Journal of the New Zealand Medical Association, 26-August-2005, Vol 118 No 1221
This Issue in the Journal
Breast cancer screening for women aged 40 to 49 years—what does the evidence mean for New Zealand?
S Baker, M Wall, A Bloomfield
The National Screening Unit uses an evidence-based policy approach, examining the relative benefits and harms of breast cancer screening at different ages, to advise on the most appropriate age range for BreastScreen Aotearoa (BSA). A review of the evidence demonstrates that as younger and younger women are screened, the benefits become less and the potential harms become greater. The most recent reports of the United Kingdom Age Trial suggest a smaller reduction in predicted deaths than observed in many other studies that included women below the age of 50. Any further lowering of the age range of BSA should be informed by the results of this trial as well as other high quality studies that examine both the benefits and harms of breast screening for women aged 40 to 44.
Musculoskeletal pain in the adult New Zealand population: prevalence and impact
Although overseas surveys have shown that musculoskeletal disorders are very common in the general population, there are few relevant New Zealand studies to confirm this. This postal survey of randomly selected electoral-roll registrants showed that about half the adult population experience musculoskeletal pain lasting more than 7 days in the previous month and that people with musculoskletal pain have a significantly impaired health-related quality of life. Back and shoulder pain are the most commonly affected sites. Musculoskeletal disorders should receive a higher public health priority in New Zealand.
Informed consent for vascular intervention
L Temple-Doig, M Gordon, T Buckenham, J Roake, D Lewis
The process of informed consent for an operation or medical intervention is complex and spans many interactions between patients and medical staff during “the patient journey”. The aim is to provide adequate and appropriate information to patients to help them understand and choose between treatment (or indeed no treatment) options. Gaining a patient signature on a consent form does not equate to obtaining informed consent, and some forward-thinking institutions have done away with generic consent forms. Divulgence of information to patients and patient understanding of this information is extremely difficult to assess. Documentation of the consent process, provision of patient information sheets, and use of procedure-specific consent forms may simplify as well as improve the consent process. Endorsement of these “aids to consent” by surgical institutions and national legislative bodies is desirable, if not essential.
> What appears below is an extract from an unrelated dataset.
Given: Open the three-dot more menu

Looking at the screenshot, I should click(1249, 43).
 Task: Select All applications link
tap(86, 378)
Clinical trials in New Zealand—treading water in the knowledge wave?
A Jull, M Wills, B Scoggins, A Rodgers
Clinical trials are the most reliable means of determining whether a treatment works. Ethical approval was sought for 665 trials between 1998 and 2003. The majority of trials were drug trials for cancer, cardiovascular, and respiratory diseases. Only 1 in every 3 trials were registered on publicly available trials databases. The number of trials per year does not seem to be increasing. Few trials are focused on modifiable risk factors or fields causing significant health burden in New Zealand—e.g. smoking cessation or mental health.
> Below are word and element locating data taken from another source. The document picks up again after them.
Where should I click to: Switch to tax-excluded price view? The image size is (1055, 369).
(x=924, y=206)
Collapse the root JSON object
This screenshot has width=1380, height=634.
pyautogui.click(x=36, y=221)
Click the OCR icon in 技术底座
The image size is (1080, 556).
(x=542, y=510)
Local recurrence in patients with synchronous or metachronous colorectal liver metastases—is there a difference?
M Alwan, R Stubbs
A retrospective study of several operative and pathological variables, undertaken in two groups of patients, showed no evidence that the higher recurrence rate developed in 65 patients who had liver metastases at time of bowel cancer surgery, compared with 42 patients who developed liver metastases at a later stage after the bowel cancer surgery, relates to the surgical excision or to the biological aggressiveness of the tumour. Deficiencies in, and considerable variation in the quality of, pathology reporting was noted.
Prospects for cancer control: colorectal cancer
B Cox , M Sneyd
Actions that may reduce the burden of colorectal cancer in New Zealand were reviewed, and estimates made of the number of deaths and cancers prevented. Improving surgical and other treatment services, increasing consumption of fruit and vegetables, and introducing screening would have the greatest impact on colorectal-cancer incidence and mortality.